Now sit down, you and the boy, and I'll larn 'ee how to join a board."
CHAPTER XIV.
VOICES FROM THE SEA.
Before winter and the long nights came around again, Taffy had become quite a clever carpenter. From the first his quickness fairly astonished the Bryanite, who at the best was but a journeyman and soon owned himself beaten.
"I doubt," said he, "if you'll ever make so good a man as your father; but you can't help making a better workman." He added, with his eyes on the boy's face, "There's one thing in which you might copy en. He hasn't much of a gift: _but he lays it 'pon the altar_."
By this time Taffy had resumed his lessons. Every day he carried a book or two in his satchel with his dinner, and read or translated aloud while his father worked. Two hours were allowed for this in the morning, and again two in the afternoon. Sometimes a day would be set apart during which they talked nothing but Latin.
Difficulties in the text of their authors they postponed until the evening, and worked them out at home, after supper, with the help of grammar and dictionary.

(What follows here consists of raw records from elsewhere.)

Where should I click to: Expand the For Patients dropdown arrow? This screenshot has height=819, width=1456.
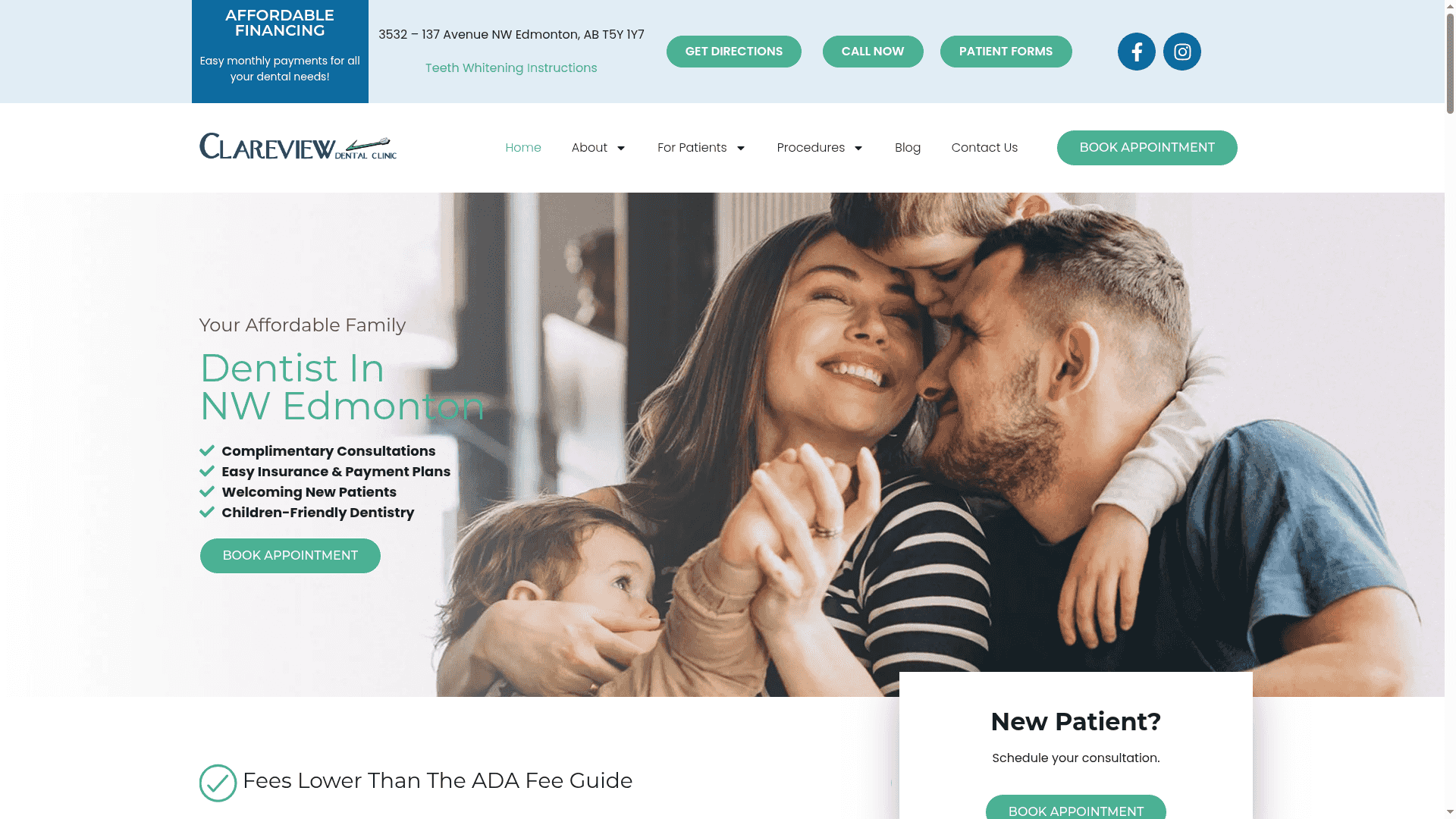pos(741,148)
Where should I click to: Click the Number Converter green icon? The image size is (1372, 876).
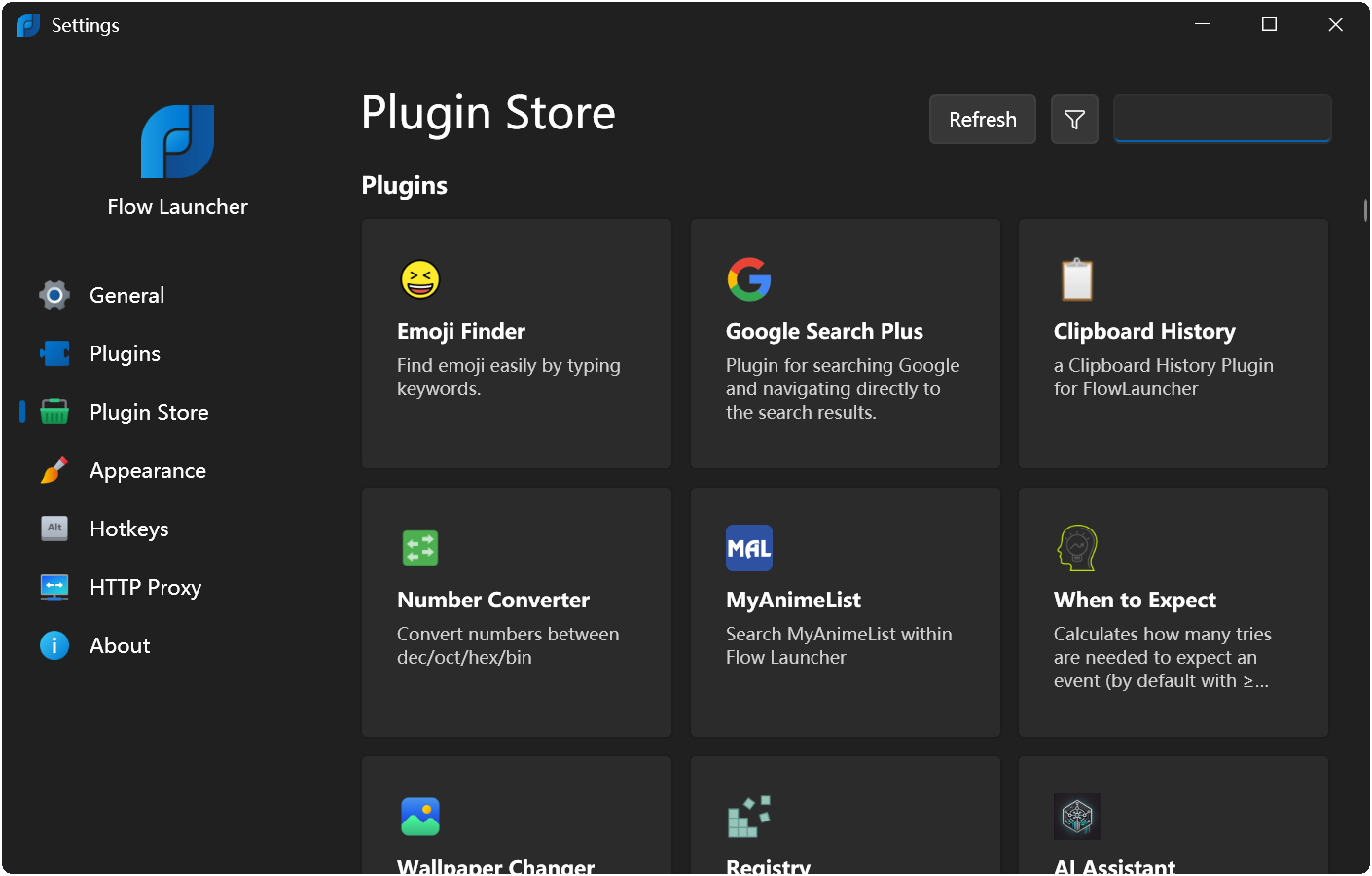tap(419, 547)
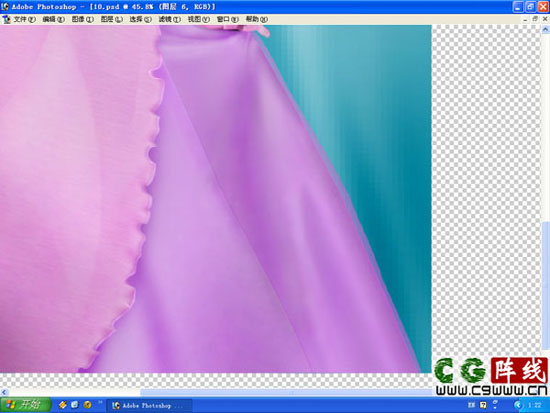Open the 窗口 (Window) menu
This screenshot has width=550, height=413.
228,19
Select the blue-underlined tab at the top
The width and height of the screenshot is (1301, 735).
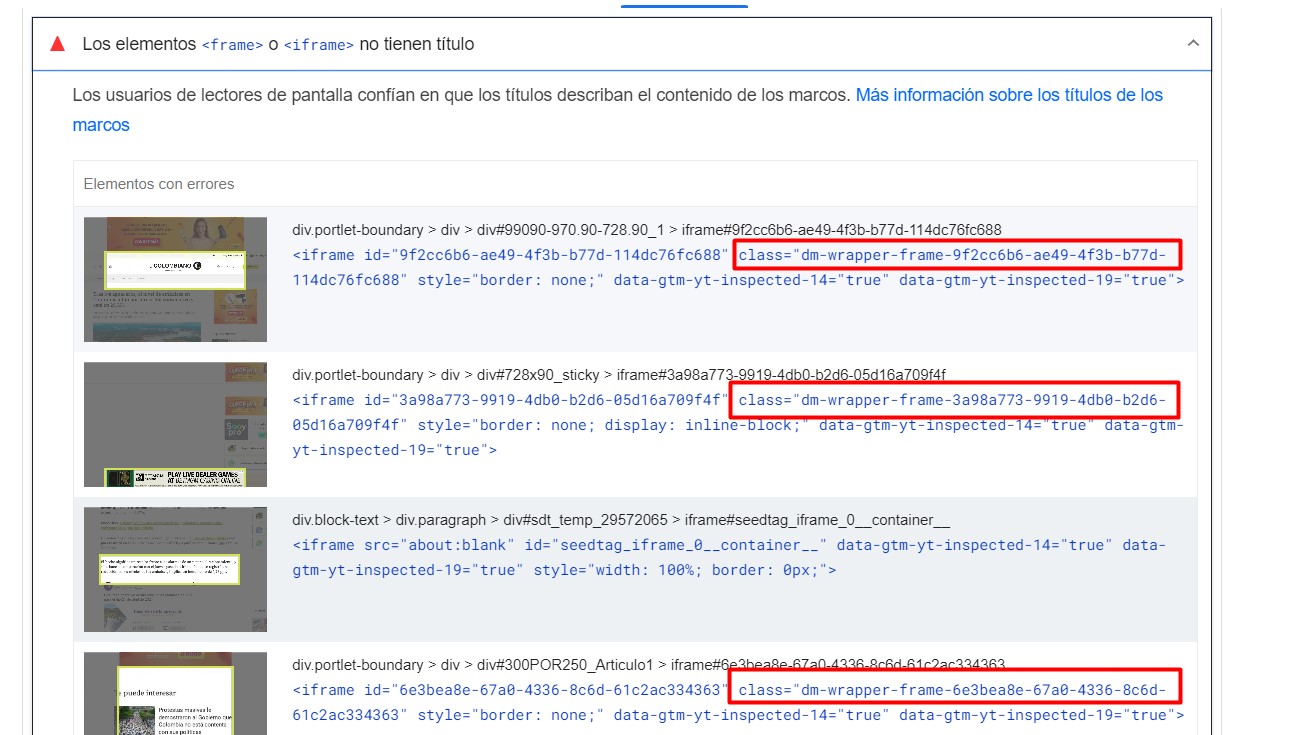[685, 4]
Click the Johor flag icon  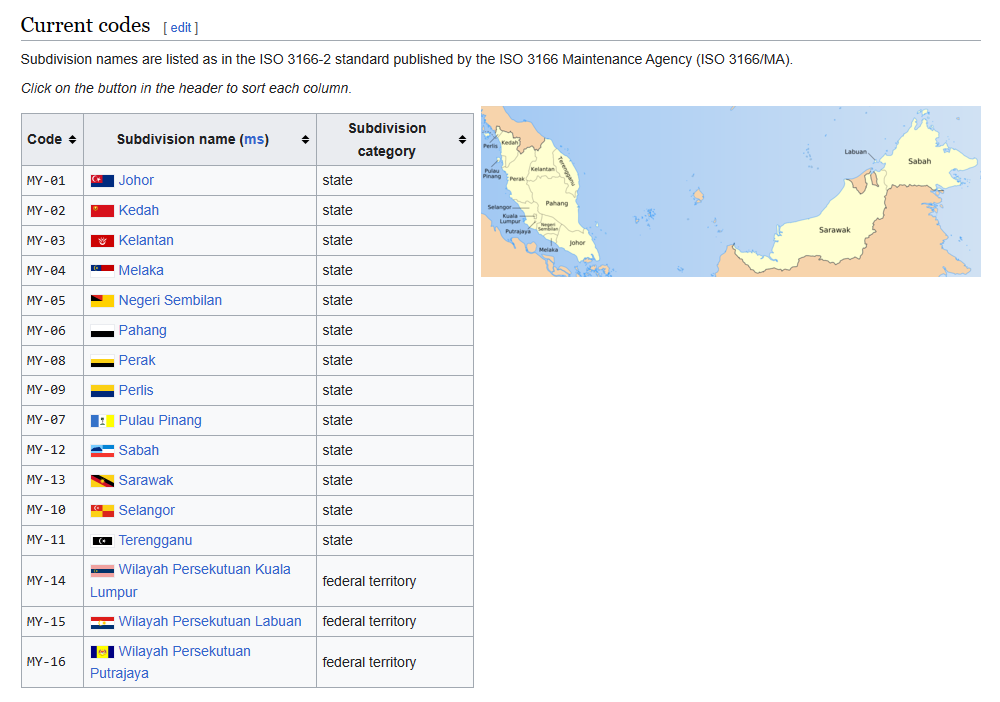[x=102, y=181]
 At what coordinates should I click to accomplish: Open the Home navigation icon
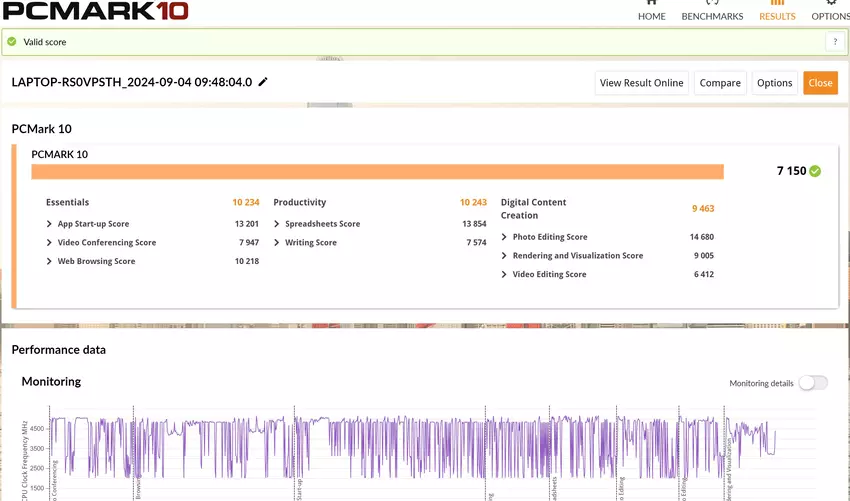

The boy was not unhappy, on the whole; though for weeks together he longed for sight of George Vyell, who seemed to have vanished into s.p.a.ce, or into that limbo where his childhood lay like a toy in a lumber room. Taffy seldom turned the key of that room. The stories he imagined now were not about fairies or heroes, but about himself.
He wanted to be a great man and astonish the world. Just how the world was to be astonished he did not clearly see; but the triumph, in whatever shape it came, was to involve a new gown for his mother, and for his father a whole library of books.
Mr. Raymond never went back to his books now, except to help Taffy.
The Commentary on the Epistle to the Hebrews was laid aside.
"Some day!" he told Humility. The Sunday congregation had dwindled to a very few, mostly farm people; Squire Moyle having threatened to expel any tenant of his who dared to set foot within the church.